Um die Zeit des Wartens möglichst abgelenkt zu verbringen, fahren wir an die Ostsee. Die Eltern einer Freundin stellen uns ihre Ferienwohnung zur Verfügung, die wir uns sonst nicht leisten könnten. „Ein Krankenhaus ist auch in der Nähe“, schrieb mir meine Freundin per Mail. Sie hatte meine Unsicherheit begriffen, denn die Panik war bei uns immer im Gepäck. Eine Klinik in der Nähe war eine der vielen Bedingungen für einen Urlaub zu dritt. Die Wohnung ist schön, Greta hat ihr eigenes kleines Bett neben unserem, in fünf Minuten sind wir am Strand.

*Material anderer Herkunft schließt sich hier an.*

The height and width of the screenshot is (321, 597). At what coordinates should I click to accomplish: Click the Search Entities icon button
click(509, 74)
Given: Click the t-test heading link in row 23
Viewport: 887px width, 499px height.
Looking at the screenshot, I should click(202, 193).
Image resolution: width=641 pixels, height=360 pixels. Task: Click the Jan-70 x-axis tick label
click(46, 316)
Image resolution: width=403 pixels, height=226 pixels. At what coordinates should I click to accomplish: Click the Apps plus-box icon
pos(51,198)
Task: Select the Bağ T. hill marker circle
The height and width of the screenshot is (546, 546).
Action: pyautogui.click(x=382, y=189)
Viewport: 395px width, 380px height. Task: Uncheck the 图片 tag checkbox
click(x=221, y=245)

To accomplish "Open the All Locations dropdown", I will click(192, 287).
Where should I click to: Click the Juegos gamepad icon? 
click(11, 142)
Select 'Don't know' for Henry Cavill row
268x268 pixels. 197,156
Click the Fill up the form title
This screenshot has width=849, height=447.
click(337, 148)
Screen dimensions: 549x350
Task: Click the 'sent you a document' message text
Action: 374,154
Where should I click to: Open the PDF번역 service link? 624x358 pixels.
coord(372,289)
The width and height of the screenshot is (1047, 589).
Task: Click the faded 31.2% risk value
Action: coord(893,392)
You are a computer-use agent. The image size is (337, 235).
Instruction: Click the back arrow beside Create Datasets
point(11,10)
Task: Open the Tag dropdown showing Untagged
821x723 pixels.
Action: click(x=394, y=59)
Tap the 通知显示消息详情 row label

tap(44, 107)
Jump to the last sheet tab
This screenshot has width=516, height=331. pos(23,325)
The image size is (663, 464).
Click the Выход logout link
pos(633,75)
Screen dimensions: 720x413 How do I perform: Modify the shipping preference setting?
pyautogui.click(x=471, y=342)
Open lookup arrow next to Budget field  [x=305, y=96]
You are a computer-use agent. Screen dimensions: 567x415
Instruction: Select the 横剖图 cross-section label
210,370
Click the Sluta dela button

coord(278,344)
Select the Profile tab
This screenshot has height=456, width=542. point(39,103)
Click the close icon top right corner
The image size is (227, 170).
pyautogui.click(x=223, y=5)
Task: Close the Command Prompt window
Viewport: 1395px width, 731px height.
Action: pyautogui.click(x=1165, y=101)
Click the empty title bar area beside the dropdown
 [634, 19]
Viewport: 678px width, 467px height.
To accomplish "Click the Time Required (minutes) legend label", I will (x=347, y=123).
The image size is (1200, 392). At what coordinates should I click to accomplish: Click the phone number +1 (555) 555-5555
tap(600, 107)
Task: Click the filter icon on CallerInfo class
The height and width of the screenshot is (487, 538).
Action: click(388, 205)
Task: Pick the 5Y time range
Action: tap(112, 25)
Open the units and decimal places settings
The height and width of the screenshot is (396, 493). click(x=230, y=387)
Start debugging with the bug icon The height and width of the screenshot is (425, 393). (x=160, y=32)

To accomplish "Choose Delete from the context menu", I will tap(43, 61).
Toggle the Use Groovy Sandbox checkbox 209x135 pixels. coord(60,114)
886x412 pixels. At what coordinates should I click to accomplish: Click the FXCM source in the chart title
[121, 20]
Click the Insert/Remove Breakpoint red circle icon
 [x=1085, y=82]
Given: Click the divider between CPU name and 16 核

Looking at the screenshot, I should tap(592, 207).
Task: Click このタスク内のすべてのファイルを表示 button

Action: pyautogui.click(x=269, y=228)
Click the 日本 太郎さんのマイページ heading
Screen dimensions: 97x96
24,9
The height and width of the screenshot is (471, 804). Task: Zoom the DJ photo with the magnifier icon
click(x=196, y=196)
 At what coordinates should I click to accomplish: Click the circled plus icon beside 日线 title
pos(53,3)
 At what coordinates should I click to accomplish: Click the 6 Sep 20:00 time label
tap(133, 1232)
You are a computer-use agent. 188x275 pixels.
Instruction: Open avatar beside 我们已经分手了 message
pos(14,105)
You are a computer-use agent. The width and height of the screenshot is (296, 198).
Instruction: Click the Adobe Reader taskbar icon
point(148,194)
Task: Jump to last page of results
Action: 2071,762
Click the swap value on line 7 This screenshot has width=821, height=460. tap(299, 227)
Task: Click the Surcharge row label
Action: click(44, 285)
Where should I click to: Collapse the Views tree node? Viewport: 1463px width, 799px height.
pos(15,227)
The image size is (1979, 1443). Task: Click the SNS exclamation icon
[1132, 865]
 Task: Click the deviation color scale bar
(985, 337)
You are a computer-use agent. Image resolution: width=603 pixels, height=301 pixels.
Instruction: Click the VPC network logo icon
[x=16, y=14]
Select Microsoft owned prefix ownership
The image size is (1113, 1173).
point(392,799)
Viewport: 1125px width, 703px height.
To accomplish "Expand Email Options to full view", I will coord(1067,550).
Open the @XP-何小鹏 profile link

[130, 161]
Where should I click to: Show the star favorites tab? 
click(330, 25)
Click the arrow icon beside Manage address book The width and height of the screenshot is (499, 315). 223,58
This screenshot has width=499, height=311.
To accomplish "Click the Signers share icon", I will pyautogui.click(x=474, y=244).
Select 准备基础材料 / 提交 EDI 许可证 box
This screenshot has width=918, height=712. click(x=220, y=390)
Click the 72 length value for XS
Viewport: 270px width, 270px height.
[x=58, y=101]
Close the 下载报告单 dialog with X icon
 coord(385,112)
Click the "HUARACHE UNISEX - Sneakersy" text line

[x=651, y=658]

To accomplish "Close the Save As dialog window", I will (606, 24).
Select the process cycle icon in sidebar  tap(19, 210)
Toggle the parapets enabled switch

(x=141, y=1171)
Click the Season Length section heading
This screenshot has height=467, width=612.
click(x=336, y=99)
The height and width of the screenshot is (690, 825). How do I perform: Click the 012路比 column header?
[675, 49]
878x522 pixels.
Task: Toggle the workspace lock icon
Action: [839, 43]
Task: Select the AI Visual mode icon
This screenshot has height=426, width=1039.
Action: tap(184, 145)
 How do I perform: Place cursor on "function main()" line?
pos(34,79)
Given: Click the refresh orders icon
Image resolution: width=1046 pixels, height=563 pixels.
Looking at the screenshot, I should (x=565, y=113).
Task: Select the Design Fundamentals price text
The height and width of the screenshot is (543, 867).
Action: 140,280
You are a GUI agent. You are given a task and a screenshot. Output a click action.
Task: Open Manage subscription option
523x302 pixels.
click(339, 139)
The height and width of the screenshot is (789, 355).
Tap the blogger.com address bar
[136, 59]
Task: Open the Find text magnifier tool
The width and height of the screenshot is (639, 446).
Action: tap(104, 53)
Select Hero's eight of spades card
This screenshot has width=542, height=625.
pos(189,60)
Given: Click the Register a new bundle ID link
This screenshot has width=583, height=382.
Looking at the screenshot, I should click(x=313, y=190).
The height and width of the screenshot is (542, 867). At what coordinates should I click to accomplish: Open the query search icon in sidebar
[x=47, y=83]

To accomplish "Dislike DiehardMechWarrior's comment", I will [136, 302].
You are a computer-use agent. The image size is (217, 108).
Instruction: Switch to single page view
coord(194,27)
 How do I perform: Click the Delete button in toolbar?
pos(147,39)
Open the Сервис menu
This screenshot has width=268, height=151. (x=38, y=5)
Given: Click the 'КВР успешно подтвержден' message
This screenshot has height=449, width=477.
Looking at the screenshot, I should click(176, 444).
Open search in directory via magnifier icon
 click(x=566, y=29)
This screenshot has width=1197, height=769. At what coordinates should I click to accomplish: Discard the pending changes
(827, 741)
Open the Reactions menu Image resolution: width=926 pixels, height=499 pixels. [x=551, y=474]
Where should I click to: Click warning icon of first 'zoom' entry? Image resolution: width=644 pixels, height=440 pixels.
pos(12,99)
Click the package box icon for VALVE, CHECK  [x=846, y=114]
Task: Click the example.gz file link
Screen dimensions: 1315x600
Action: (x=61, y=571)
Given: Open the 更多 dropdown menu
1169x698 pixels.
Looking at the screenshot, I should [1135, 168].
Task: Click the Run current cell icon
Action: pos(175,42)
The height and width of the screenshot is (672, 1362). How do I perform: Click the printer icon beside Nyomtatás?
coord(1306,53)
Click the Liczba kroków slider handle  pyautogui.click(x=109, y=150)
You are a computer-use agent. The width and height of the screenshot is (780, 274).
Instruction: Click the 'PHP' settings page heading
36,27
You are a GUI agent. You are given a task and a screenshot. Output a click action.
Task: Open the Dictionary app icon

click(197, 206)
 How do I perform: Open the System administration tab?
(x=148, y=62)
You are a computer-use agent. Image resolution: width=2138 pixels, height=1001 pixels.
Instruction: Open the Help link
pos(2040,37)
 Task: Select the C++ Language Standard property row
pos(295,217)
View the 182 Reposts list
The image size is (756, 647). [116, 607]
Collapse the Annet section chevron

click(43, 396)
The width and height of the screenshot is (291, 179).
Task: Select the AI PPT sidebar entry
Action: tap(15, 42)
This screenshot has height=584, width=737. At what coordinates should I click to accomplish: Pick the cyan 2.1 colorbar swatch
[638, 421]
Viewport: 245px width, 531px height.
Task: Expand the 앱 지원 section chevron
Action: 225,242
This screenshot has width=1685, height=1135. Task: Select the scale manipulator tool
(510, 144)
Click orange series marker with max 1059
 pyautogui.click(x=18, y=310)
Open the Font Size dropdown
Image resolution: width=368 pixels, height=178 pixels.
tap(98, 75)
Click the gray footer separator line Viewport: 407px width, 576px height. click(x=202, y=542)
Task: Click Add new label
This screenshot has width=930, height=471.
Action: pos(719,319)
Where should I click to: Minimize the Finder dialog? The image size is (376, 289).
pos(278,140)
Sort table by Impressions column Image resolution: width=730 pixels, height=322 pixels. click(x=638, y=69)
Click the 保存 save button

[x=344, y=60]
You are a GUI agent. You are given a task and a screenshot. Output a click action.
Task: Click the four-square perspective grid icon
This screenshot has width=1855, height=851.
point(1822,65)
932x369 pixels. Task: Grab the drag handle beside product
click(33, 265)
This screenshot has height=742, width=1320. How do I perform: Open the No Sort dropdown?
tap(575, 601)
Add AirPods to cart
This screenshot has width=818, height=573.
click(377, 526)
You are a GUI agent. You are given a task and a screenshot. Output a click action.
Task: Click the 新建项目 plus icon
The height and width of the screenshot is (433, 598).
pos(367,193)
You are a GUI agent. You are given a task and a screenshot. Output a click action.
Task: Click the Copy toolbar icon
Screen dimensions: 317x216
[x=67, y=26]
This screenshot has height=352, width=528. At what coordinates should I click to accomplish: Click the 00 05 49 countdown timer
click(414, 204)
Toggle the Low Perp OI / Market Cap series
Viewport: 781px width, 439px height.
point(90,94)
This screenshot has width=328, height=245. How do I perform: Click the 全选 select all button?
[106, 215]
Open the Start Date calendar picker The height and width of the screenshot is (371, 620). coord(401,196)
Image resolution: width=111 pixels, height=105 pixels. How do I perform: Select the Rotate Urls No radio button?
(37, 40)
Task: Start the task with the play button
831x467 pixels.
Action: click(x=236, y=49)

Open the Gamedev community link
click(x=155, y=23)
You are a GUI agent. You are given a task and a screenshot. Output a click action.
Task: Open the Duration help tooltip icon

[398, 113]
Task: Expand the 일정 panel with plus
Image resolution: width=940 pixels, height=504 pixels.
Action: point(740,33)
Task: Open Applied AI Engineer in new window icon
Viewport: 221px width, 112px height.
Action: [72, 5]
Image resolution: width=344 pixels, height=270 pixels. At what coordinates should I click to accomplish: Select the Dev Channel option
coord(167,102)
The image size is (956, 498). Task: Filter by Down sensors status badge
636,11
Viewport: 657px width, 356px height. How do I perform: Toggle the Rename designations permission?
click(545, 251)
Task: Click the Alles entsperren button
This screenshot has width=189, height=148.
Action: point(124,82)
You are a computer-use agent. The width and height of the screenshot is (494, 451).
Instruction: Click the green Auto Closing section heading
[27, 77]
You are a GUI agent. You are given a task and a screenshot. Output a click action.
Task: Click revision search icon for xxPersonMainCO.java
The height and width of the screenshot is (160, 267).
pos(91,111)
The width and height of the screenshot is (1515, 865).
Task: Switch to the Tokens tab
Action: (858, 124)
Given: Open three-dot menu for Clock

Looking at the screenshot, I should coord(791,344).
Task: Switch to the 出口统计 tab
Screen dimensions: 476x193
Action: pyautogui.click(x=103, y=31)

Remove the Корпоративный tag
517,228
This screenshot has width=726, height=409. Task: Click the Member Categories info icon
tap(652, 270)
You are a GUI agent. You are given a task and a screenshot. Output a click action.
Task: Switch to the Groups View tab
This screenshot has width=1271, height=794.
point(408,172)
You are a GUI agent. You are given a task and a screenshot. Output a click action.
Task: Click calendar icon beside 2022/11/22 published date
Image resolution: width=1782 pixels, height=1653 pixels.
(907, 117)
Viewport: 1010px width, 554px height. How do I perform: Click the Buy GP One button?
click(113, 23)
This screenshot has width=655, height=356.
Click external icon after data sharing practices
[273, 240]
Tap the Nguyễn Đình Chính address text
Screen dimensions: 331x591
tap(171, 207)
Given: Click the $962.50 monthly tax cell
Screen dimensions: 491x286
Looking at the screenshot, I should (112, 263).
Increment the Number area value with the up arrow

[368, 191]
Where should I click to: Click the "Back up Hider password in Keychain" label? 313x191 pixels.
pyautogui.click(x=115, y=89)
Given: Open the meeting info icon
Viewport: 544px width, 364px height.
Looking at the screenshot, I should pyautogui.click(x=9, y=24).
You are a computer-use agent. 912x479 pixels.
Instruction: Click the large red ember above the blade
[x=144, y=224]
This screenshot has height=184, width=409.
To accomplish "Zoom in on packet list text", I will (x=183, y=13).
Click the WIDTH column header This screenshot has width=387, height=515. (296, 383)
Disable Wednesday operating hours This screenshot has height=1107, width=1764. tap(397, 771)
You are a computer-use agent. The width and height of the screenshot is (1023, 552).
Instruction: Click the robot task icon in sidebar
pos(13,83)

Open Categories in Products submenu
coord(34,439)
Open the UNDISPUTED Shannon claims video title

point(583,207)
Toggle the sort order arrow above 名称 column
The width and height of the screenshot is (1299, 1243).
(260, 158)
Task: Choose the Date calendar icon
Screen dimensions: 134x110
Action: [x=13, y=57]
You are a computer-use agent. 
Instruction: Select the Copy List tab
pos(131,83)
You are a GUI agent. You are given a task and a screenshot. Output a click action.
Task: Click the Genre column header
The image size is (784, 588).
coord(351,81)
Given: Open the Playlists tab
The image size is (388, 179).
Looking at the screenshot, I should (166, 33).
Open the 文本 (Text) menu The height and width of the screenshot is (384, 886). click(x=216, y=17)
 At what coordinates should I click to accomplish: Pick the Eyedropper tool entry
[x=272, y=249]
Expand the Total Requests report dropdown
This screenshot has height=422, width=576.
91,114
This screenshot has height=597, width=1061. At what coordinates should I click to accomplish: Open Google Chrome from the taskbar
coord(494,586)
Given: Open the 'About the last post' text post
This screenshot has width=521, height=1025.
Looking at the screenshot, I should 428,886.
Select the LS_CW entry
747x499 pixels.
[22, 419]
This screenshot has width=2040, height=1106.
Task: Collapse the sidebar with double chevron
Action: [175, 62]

Wir gehen mit Greta im Tragetuch an den Strand, verbringen die Nachmittage im Strandkorb. Drei Wochen nach der Biopsie klingelt das Telefon in der Ferienwohnung, das Herz schlägt mir bis zum Hals. Die Humangenetikerin sagt, dass wir ein gesundes, genetisch völlig unauffälliges Kind erwarten. „Möchten Sie wissen, was es wird?“, fragt Frau Wolf mich am Telefon. Das Wichtigste hat sie mir ja schon gesagt. Ob Junge oder Mädchen war uns schon bei Greta egal. Nun ist es uns noch mehr egal. „Ja“, sage ich trotzdem, aus Neugier. „Greta bekommt eine kleine Schwester“, sagt sie, und ich höre, wie sie sich freut, uns gute Nachrichten überbringen zu können. „Wirklich?“, frage ich. Ein Mädchen, ohne Chromosomenfehler. Beides kann ich nicht glauben, die Nachricht fühlt sich irreal an. Thorben wartet im Nebenzimmer, er erträgt die Spannung nicht.
Mareice Kaiser: „Alles inklusive. Aus dem Leben mit meiner behinderten Tochter“
S. Fischer Verlag Frankfurt am Main 2016, 288 S., 14,99 Euro, VÖ: 24.11.
Ich bin jetzt in der zwölften Schwangerschaftswoche, das Geschlecht des Kindes kann man normalerweise zu diesem Zeitpunkt noch nicht per Ultraschall sicher ermitteln. Wir wissen durch das Ergebnis der Chorionzottenbiopsie plötzlich sehr viel von unserem Kind. Es fühlt sich richtig und gleichzeitig falsch an.
Dass mein Kind durch meine Bauchdecke geschützt ist, ist für mich logisch. Es tut mir fast ein bisschen leid, dass wir seine Privatsphäre mit der Untersuchung stören mussten. Ein gesundes Kind in meinem Bauch. Wow. Nach dem Telefonat atme ich ein und aus und ein und aus. Ich wische die Träne von meiner Wange und gehe zu Thorben. „Greta bekommt eine gesunde kleine Schwester“, sage ich zu ihm – auch, um es selbst noch mal zu hören. Wir liegen uns in den Armen und weinen beide, erleichtert, dann gehen wir zu Greta und überbringen ihr die gute Nachricht. Sie schläft. Es sieht aus, als würde sie dabei lächeln.